Harari could take away other lessons from COVID

3 minute read


I am somewhat disappointed by Yuval Noah Harari’s Lessons from a year of Covid. He says many great things in the article but furthers a weird misconception of political decision-making.

Two quotes to illuminate what bothers me

One reason for the gap between scientific success and political failure is that scientists co-operated globally, whereas politicians […] have failed to form an international alliance against the virus and to agree on a global plan.

a global anti-plague system already exists in […] the World Health Organization and several other institutions. […] We need to give this system some political clout and a lot more money, so that it won’t be entirely dependent on the whims of self-serving politicians.

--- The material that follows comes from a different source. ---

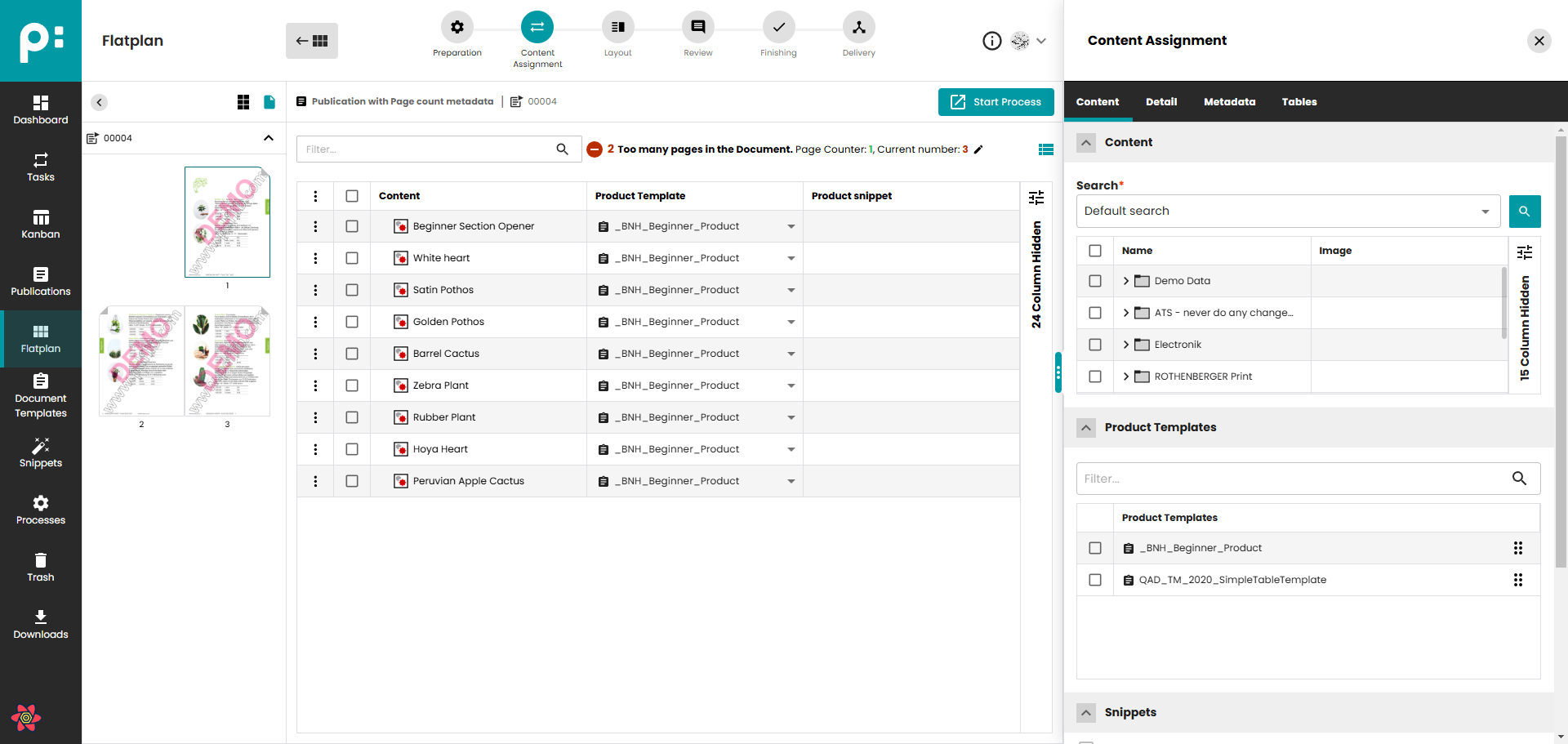Switch to the Tables tab
Screen dimensions: 1568x744
(1298, 102)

I agree with his framing of this being a political failure but think he’s drawing a false dichotomy that perpetuates the problem. Scientists have an easy time collaborating on COVID related matters because it’s mainly natural scientists. They all more or less agree on something like scientific realism. Scientists utterly fail in political arenas all the time. There is no way around politics, given this planet’s diverse societies, so claiming that politicians are self-serving is a little bit of a dick move.

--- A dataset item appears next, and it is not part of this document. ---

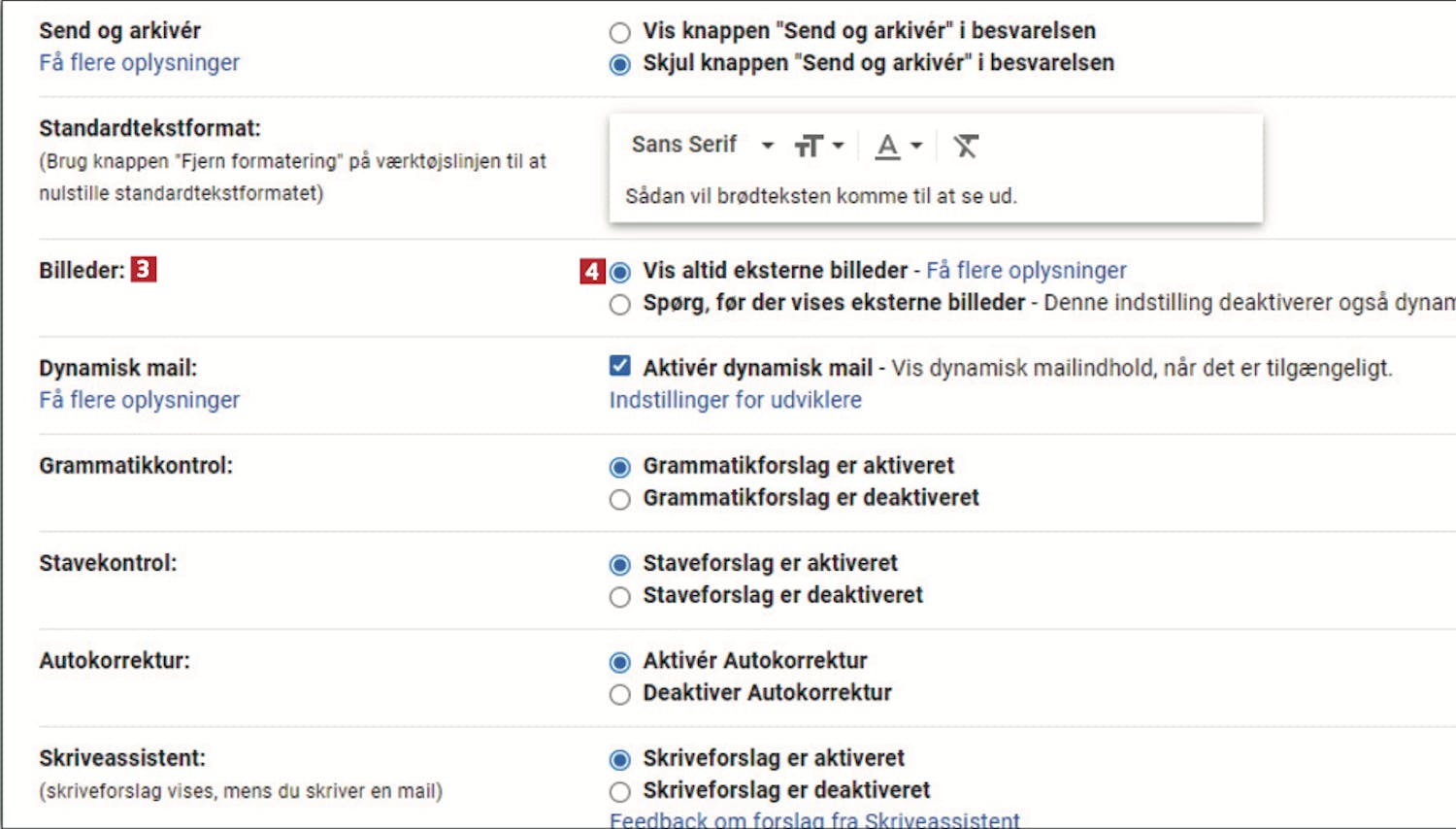The height and width of the screenshot is (829, 1456).
Task: Disable grammar suggestions (Grammatikforslag er deaktiveret)
Action: [620, 500]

At their core, scientists are as self-serving as politicians. It’s just that the political environment compounds minor discrepancies into giant gaping cleavages, in the face of which any single individual feels fear and the need to save their own ass first. To compare political failure to scientific success, we should not look at the individuals but their environment. Unless we have reason to believe that selection effects direct a super disproportionate amount of sociopaths into politics. That doesn’t seem very plausible.

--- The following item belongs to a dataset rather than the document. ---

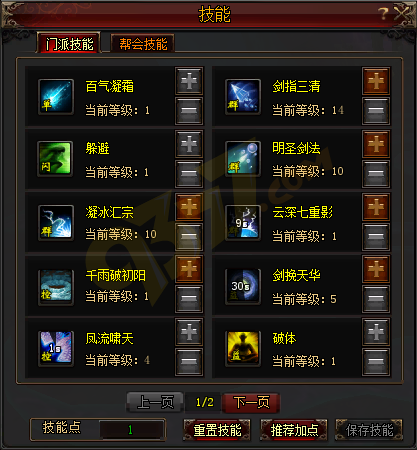Screen dimensions: 417x450
Task: Select the 凤流啸天 skill icon
Action: 56,348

We need to foster a culture that evaluates policy-makers and politicians based on their decision-making processes, not outcomes. Essentially, a culture closer to the ideal of science: what matters most are your methods and even negative results can be great learning. One key problem here is a problem scientists routinely avoid: public relations. When you’re being judged on outcomes, massive uncertainty incentivizes you to do the most defensible thing - which usually doesn’t correlate with upside potential.

The trick we need to achieve: make the most defensible thing not the least risky but the most methodological. Everybody can learn to sit with uncertainty and communicate it. It doesn’t matter if the broader public is demanding certainty. What matters is the immediate environment of policy-makers and politicians - their teams and institutions. Each and every one of us can impact that incentive landscape. We can vote, we can advocate, we can become policy actors ourselves.

But whatever you do, the first step is to not criticize the people who are usually really trying their best under many many constraints. Going into science is, in some ways, the route of least resistance for anybody who values truth. If you have the capacity: play in hard mode, go into international policy-making and incrementally change the face of it such that it becomes an easy mode for future generations.